Friday, June 22, 2012

Marketing

I might be tempted to call my undergraduate Marketing class the most useless class I took in college, but that honor goes another class coming up the following semester. I'll get to that later.

First I want to show a couple examples of the kinds of things we didn't cover in my Marketing class. These are commercials that are just worth watching, partly because they're almost not commercials. Sure the basketball thing is more staged than surprising, but it's still enjoyable to watch. The fear on the guys' faces in the other video is pure surprise. There's no overt salesman in plaid yelling at you to buy their products. It's just building awareness of brands.

My undergrad marketing class was a four week summer course. Like I've said before, I love summer classes. Four weeks and done. All my business core courses were those shortened workshop-style courses, which suited me fine. Being a summer course, they had an adjunct teach it. I'm not sure where they got the guy, but while I'm sure he knew something about marketing, it wasn't something he was all that keen on sharing with the rest of us.

There are two things I remember from his class. For part of the class we talked about mission and visions statements. We wrote our own personal mission and vision, which he sent back to us via mail several months after the class was over. Yes, this was a few years ago, but not so long ago that we weren't saving files we typed up on our own computers so we probably still had a copy of what we had written. So that's where he was on the technology spectrum. That said, I'm sure I have neither the printed nor the electronic version still, which is unfortunate. The other thing I remember was him talking about his wife buying tons of stuff at Wal-Mart and that every time he went into town, she sent him with a pile of things for him to return. I'm not totally sure how that connected with marketing other than something along the lines of having liberal return policies makes people feel more comfortable making purchases or maybe something regarding the customer always being right.

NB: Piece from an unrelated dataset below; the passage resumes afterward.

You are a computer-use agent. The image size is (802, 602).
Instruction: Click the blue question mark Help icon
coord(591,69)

I'm not sure, and I don't care.

More than anything, this class highlights the specific danger of adjuncts and the overall wider danger of allowing professors to "design" their own courses. Without adjuncts and grad students performing a large percentage of the instruction that happens at universities, few students would ever be graduating. Tenure track professors teach a fair share, to be sure, although some more fair than others. But that's really a different discussion altogether. The important part is that you have part-timers come in and out without any real stake in the outcome of their students other than that in order to get another contract to teach again next year, they have to keep their teaching evaluations high.

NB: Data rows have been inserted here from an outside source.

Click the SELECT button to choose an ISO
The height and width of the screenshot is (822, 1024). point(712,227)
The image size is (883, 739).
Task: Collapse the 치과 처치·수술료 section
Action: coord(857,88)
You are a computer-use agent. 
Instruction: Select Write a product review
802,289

Vastly inconsistent experiences for students that depend 95% on the instructor you happen to get lined up with that semester is just not right, whether or not they're on the tenure track. How much of a disadvantage was I at not having ever heard of Michael Porter until hitting my MBA program? If Porter is important to talk about in an undergrad marketing course, then the undergrad marketing course should have a fairly standard unit on his contributions to the world of business strategy and marketing, no matter who teaches it. The individual instructor adds his or her flair, of course, but stories about returning shoes to Wal-Mart do not flair make. The Pine Sol lady has flair. Uncle Drew has flair. Don't forget the flair, but only after you've built a foundation on the standards.